The building blocks of statistical models are probability distributions. Specifying a model amounts to choosing probability distributions that describe the process of data generation. In some cases, you need to derive the distribution based on physical considerations (or even numerically compute it when it cannot be written in closed form). In many practical cases, though, your model is composed of standard probability distributions. These distributions have stories associated with them. That is, the distribution follows from a description of a data generation process. For example, the story behind the Bernoulli distribution is as follows. The outcome of a coin flip is Bernoulli distributed. So in building models, if your data and model match the story of a distribution, you know that this is the distribution to choose for your model.

In Bayesian contexts, you need to specify priors for parameters. The prior encodes your knowledge about the values of a parameter before seeing the date. In practice, you can sketch a probability density function (PDF) of probability mass function (PMF) describing the parameters. (Read on for definitions for PDFs and PMFs if those terms are unfamiliar to you.) It is convenient to find a named distribution with associated parameters that gives a PDF or PMF that match your sketch.

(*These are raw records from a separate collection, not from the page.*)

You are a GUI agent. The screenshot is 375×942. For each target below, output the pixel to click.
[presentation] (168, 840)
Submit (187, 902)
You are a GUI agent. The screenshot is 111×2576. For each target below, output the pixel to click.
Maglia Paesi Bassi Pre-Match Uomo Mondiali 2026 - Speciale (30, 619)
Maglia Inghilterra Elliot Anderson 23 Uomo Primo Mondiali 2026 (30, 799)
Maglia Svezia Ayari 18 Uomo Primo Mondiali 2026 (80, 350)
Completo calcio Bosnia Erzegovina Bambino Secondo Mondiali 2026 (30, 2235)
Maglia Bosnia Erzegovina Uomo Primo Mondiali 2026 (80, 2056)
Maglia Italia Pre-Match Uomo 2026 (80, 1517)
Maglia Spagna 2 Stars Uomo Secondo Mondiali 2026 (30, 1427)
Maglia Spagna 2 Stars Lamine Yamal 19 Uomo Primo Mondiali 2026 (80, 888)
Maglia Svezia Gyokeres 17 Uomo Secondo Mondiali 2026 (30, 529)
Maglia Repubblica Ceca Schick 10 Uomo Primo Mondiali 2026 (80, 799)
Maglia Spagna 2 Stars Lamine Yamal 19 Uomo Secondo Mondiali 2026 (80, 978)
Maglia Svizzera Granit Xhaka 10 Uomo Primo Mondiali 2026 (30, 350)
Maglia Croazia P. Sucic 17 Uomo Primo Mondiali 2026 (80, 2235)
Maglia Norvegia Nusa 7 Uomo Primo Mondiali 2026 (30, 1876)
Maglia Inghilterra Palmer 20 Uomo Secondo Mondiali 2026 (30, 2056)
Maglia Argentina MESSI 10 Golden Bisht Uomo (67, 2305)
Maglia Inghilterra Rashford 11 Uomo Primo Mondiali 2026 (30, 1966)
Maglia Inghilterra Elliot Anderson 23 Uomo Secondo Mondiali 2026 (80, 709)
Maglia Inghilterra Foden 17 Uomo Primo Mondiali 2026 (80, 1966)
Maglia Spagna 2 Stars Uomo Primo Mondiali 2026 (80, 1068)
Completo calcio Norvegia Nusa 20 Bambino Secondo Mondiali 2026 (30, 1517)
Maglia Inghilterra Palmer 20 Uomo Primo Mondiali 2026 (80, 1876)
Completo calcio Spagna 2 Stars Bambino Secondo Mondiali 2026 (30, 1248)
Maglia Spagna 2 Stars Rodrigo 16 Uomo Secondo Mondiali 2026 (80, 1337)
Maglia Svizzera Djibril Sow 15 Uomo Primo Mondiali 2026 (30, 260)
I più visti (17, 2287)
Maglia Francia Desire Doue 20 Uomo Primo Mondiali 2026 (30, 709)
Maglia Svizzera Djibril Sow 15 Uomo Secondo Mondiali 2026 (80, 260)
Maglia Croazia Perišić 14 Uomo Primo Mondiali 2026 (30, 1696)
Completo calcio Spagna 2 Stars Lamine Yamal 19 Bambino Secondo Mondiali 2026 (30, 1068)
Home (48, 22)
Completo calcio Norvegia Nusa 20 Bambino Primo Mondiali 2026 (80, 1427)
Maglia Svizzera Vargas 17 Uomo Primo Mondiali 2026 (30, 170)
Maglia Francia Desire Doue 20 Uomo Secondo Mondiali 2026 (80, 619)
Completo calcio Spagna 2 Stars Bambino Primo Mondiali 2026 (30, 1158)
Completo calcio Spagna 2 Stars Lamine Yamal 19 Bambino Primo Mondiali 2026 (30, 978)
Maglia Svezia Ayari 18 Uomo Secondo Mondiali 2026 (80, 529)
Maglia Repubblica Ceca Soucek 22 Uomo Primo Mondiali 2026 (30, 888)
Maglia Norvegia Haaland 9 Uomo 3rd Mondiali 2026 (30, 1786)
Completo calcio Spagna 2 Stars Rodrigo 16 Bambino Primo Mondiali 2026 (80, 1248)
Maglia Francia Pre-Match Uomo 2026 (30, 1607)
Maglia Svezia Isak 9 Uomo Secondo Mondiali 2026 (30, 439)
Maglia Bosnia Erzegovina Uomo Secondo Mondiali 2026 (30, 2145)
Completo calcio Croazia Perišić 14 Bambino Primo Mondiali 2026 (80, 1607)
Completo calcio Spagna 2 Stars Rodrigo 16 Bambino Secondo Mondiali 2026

The names distributions are accessed through various software packages. It is often time consuming to search through documentation to find the right syntax to use for sampling out of a distribution, plotting its PDF, etc. Have a convenient central place to look up the syntax for using a distribution in various software packages with consistent choice of parametrization is useful.

It is with these ideas in mind that I developed this distribution explorer. Each vignette features a distribution and has its story. It has additional information about each distribution and importantly have interactive plots of the PDF/PMF and CDF of the distribution with sliders allowing adjustment of the parameters. This helps you get a feel for the distribution, and also find parameters that match a sketch you may have for a prior.